As a newly commissioned second lieutenant of armor, Gordon Sullivan carried important lessons about honor, integrity, and loyalty from the Hill into the Army. But perhaps the greatest lesson he learned at Norwich was how to be a part of something larger than one’s self. When you stop seeing yourself as a lone individual, “looking out for number one,” and instead view your role as one among a multitude, working together for the greater good, that is when you truly “arrive” as an adult.

At no time did this value of serving others before self come into play more than from 1991 to 1995, when Gen. Sullivan served as chief of staff of the Army. The Cold War had ended, replaced by peacetime missions and responsibilities, and Sullivan was tasked with re-engineering the Army and bringing it into the Information Age. He describes this incredible journey in his book, Hope is Not a Method. I have referred to its pages often during my tenure at Norwich, and recommend it highly to anyone shepherding an organization of any size through a significant period of change.
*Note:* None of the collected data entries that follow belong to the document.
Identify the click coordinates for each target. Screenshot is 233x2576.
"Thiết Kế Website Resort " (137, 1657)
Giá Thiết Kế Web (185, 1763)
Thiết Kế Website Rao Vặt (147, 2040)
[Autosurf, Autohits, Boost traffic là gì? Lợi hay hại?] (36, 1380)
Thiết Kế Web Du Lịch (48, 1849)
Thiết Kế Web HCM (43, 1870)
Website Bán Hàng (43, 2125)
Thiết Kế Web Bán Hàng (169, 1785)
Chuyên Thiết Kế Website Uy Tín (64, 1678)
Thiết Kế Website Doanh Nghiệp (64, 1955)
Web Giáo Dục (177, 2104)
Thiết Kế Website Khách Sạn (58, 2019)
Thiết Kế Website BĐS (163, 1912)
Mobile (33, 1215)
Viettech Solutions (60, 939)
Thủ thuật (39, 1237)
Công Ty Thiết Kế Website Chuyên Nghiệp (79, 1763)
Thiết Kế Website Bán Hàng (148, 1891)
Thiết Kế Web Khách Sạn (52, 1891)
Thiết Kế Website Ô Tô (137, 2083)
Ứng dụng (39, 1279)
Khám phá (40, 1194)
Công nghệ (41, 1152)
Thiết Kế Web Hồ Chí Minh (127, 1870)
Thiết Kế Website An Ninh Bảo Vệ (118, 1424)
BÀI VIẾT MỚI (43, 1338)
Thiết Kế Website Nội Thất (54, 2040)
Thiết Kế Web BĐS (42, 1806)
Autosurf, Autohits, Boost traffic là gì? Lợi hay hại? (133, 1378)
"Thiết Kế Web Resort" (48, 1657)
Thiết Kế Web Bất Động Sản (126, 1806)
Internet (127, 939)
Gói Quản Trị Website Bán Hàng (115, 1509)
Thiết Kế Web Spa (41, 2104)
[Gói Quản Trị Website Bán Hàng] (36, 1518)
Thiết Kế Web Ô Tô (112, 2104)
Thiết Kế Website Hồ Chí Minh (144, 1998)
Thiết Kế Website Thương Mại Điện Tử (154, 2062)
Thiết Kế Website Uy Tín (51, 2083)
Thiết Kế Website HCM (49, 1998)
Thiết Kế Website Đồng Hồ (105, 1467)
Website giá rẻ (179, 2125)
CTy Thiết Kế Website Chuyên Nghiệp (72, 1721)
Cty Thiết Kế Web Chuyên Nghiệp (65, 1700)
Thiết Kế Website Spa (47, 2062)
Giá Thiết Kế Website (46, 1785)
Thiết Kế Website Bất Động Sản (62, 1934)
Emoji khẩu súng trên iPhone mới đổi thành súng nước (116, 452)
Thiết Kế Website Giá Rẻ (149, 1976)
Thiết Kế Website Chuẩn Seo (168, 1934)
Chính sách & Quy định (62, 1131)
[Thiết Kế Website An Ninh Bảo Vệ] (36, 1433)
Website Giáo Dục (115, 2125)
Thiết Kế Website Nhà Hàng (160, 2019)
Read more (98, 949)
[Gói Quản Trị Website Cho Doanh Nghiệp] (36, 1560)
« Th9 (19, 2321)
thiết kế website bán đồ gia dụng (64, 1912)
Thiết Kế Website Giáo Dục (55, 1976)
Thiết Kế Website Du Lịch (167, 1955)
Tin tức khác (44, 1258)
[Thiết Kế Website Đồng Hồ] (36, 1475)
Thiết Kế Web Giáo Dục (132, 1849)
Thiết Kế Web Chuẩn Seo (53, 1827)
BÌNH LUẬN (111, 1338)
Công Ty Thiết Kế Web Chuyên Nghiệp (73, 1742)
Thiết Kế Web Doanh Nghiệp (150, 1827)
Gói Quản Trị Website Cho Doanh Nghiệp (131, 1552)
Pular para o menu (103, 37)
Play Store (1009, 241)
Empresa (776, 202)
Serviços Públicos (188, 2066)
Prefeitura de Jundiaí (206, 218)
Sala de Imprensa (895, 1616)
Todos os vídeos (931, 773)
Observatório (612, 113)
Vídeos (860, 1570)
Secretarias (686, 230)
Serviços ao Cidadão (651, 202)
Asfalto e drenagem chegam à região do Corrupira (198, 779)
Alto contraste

Gen. Sullivan’s service to nation did not end when he retired in 1995 after 36 years of active duty. In some ways, it was just getting under way. Since 1998 he has served as president and CEO of the Association of the United States Army, a dynamic member-based organization that represents soldiers, families, and the defense industry. In addition, he is founder and chair of the board of the Marshall Legacy Institute, a nonprofit formed in 1997 to alleviate suffering and promote hope, growth, and stability in war-torn countries.

This week’s Norwich University Board of Trustees meeting is Gen. Sullivan’s last as chair, in which capacity he has served since 2003. At Thursday night’s Trustees dinner, the Norwich family is paying tribute to his astonishing legacy of leadership. If you happen to spot the general on campus over the next few days, walk up, introduce yourself, and shake his hand. You will be touching the hand of greatness.




  1. Lee Robbins says:

    We heard the General speak at Norwich’s 2016 Homing Coming. What an impressive speaker and man! He is inspiriting.